(Beginning of EXERCISE DATA)

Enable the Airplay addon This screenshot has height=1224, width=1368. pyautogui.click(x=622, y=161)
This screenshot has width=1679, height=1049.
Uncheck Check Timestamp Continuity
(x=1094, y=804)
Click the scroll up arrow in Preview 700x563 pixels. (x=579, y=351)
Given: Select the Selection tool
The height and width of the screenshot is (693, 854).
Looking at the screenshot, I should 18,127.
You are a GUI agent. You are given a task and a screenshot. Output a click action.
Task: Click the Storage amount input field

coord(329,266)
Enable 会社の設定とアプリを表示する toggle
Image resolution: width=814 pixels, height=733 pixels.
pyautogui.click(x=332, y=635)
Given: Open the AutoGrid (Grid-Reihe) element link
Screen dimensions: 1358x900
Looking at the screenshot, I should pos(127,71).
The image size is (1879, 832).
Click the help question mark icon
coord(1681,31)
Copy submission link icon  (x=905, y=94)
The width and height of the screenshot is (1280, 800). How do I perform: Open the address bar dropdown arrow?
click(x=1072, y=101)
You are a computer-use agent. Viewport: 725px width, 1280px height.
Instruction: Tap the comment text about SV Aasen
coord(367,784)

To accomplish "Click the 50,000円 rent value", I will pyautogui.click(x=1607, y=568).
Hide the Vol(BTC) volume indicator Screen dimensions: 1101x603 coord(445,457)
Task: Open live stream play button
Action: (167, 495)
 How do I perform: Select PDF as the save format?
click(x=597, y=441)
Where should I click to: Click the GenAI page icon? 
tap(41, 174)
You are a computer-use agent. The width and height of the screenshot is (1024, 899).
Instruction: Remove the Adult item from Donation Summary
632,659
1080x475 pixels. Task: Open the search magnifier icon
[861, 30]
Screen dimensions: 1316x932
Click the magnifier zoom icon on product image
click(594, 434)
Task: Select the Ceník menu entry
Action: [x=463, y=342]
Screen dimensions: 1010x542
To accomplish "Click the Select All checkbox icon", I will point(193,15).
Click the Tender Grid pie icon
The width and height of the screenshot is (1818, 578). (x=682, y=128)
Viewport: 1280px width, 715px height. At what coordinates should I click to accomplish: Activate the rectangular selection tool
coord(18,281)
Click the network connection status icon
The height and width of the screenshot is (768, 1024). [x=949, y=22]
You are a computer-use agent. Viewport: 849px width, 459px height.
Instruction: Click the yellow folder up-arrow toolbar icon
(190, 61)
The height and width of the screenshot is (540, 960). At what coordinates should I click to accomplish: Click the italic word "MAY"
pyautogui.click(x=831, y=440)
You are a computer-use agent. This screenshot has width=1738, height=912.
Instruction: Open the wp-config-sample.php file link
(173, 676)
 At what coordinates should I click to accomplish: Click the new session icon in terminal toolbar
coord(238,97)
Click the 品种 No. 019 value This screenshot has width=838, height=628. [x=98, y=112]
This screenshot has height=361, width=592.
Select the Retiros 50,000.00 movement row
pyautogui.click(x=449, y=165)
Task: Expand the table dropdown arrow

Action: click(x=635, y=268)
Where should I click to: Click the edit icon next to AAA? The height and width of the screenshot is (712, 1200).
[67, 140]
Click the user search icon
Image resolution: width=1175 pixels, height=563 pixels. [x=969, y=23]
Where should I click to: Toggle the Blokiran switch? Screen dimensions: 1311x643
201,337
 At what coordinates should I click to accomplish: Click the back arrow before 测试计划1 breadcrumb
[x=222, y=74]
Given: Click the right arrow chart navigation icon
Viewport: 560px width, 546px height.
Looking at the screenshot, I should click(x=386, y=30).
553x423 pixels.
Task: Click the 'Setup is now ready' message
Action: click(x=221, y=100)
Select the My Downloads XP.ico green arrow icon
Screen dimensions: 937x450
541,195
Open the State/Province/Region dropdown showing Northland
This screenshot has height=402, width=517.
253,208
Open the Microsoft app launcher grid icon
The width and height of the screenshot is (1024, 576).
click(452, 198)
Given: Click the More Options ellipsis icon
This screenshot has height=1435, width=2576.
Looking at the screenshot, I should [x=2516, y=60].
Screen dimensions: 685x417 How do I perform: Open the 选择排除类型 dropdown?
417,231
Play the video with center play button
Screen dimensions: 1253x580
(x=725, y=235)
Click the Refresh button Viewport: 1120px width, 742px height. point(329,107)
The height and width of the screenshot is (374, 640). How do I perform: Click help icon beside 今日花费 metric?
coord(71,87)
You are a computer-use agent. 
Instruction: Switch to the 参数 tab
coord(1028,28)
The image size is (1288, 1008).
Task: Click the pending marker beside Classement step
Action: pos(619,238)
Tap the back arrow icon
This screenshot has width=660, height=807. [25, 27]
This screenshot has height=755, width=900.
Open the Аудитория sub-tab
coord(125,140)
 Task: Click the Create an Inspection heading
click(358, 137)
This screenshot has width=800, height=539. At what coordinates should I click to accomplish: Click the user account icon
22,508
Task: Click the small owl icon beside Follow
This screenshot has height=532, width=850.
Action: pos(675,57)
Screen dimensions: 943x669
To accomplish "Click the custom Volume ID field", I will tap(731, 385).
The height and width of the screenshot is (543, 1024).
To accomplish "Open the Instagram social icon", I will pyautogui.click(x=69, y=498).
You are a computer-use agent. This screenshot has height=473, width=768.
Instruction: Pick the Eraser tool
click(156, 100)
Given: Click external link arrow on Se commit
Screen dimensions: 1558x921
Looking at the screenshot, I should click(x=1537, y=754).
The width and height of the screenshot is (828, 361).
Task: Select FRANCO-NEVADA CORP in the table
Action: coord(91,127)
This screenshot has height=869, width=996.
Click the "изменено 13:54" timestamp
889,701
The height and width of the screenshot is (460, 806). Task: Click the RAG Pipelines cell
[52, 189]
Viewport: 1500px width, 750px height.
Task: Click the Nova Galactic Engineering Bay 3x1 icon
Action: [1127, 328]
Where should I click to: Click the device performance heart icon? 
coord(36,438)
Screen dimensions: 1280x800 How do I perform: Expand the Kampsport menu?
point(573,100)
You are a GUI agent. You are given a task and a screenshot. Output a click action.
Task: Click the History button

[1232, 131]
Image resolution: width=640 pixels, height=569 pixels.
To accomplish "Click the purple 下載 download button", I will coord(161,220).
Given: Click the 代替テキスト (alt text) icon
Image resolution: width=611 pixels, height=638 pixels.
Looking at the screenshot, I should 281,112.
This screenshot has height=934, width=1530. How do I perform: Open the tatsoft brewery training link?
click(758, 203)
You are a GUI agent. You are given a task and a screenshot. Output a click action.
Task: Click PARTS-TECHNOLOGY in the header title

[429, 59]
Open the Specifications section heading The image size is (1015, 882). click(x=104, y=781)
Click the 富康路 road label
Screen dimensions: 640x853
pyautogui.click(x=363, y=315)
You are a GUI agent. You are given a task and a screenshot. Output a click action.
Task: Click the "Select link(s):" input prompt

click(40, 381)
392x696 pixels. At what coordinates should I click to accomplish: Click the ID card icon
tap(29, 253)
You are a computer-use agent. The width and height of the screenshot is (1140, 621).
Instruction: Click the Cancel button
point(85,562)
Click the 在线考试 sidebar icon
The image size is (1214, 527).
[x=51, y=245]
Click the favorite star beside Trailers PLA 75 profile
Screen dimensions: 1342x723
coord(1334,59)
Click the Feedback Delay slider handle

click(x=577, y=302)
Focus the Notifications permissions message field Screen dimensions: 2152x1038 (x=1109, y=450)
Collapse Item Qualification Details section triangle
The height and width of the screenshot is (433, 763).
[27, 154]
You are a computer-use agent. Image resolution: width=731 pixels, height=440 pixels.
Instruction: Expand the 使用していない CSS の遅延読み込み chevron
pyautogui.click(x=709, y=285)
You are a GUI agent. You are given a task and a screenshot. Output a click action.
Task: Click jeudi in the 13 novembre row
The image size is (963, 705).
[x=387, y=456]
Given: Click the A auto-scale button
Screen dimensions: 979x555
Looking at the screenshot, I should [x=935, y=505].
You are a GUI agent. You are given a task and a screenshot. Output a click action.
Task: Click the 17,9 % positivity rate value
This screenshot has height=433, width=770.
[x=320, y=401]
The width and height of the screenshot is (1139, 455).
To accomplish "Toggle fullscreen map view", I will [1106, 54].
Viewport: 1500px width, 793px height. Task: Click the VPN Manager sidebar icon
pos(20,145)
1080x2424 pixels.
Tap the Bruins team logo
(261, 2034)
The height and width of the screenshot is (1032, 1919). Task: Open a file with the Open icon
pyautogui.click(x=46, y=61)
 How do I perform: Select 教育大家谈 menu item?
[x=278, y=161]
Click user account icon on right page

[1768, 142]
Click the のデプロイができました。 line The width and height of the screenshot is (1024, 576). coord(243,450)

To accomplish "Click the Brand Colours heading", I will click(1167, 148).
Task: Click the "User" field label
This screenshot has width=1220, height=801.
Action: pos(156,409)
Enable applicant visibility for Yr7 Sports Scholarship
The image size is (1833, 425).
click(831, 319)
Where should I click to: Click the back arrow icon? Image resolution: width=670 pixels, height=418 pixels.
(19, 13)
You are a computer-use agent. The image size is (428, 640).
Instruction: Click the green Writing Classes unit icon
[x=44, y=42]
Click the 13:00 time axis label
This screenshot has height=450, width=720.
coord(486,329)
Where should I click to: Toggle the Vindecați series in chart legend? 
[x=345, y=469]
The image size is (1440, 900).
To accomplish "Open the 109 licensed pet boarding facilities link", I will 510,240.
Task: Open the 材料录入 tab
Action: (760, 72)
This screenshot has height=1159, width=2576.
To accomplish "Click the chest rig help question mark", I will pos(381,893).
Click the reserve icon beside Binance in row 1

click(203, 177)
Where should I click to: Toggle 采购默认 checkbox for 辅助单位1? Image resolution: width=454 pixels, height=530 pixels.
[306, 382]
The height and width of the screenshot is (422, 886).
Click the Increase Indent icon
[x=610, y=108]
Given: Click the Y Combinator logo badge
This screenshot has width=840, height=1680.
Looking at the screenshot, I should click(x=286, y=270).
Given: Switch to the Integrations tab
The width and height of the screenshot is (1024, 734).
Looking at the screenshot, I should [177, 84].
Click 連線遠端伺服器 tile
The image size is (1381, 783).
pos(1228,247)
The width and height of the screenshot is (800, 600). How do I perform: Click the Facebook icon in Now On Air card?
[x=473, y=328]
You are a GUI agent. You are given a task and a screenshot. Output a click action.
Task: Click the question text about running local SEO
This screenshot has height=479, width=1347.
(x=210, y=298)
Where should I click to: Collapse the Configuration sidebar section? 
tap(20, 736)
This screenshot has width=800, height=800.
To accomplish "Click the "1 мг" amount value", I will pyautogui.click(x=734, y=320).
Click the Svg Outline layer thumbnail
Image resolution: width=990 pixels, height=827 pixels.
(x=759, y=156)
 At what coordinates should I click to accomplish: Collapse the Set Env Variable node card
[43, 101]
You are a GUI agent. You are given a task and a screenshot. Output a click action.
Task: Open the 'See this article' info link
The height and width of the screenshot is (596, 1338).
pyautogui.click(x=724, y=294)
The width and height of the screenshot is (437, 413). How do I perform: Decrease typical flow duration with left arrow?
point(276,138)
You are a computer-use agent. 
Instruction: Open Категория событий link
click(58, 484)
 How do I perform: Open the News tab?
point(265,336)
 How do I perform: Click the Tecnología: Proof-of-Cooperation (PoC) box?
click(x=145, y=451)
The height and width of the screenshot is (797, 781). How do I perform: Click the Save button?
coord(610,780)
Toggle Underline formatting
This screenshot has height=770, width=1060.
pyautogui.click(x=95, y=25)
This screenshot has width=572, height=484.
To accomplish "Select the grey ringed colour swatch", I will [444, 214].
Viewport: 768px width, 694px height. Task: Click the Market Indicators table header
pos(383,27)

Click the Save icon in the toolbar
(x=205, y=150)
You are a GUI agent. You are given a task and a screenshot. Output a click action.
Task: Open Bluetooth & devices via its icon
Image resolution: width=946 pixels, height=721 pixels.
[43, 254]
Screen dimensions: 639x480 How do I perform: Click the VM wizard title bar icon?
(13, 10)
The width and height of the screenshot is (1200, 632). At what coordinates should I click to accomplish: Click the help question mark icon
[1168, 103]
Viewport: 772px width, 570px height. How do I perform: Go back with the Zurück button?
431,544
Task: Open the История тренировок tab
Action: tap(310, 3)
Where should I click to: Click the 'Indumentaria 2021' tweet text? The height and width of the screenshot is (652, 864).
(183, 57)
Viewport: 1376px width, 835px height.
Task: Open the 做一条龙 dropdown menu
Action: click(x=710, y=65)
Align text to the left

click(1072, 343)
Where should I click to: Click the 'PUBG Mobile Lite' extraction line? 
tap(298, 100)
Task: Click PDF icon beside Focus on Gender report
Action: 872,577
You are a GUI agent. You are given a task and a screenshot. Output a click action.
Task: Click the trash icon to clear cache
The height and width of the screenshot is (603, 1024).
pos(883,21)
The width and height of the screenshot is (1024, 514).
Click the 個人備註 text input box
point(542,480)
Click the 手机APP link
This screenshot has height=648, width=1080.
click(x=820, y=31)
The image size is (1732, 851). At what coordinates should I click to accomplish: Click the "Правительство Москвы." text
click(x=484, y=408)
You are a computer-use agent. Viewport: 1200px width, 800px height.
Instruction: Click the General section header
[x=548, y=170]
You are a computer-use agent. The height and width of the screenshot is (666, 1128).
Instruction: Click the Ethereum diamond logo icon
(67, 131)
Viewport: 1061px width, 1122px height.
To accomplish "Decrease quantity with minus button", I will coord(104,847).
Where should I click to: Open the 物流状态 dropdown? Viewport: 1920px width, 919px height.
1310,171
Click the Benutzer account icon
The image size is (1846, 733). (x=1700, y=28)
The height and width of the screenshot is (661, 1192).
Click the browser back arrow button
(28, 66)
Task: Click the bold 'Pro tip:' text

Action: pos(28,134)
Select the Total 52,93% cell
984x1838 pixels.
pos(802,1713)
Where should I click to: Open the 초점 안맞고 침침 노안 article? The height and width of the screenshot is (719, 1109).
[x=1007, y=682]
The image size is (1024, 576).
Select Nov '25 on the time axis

(End of EXERCISE DATA)

- WHAT TO DO
Lines wanted from the listing above: the line with "Click the Increase Indent icon" up to and including the line with "Task: Open the 'See this article' info link". Please write them out exactly, adding nothing else.

- EXERCISE ANSWER
Click the Increase Indent icon
[x=610, y=108]
Given: Click the Y Combinator logo badge
This screenshot has width=840, height=1680.
Looking at the screenshot, I should click(x=286, y=270).
Given: Switch to the Integrations tab
The width and height of the screenshot is (1024, 734).
Looking at the screenshot, I should [177, 84].
Click 連線遠端伺服器 tile
The image size is (1381, 783).
pos(1228,247)
The width and height of the screenshot is (800, 600). How do I perform: Click the Facebook icon in Now On Air card?
[x=473, y=328]
You are a GUI agent. You are given a task and a screenshot. Output a click action.
Task: Click the question text about running local SEO
This screenshot has height=479, width=1347.
(x=210, y=298)
Where should I click to: Collapse the Configuration sidebar section? 
tap(20, 736)
This screenshot has width=800, height=800.
To accomplish "Click the "1 мг" amount value", I will pyautogui.click(x=734, y=320).
Click the Svg Outline layer thumbnail
Image resolution: width=990 pixels, height=827 pixels.
(x=759, y=156)
 At what coordinates should I click to accomplish: Collapse the Set Env Variable node card
[43, 101]
You are a GUI agent. You are given a task and a screenshot. Output a click action.
Task: Open the 'See this article' info link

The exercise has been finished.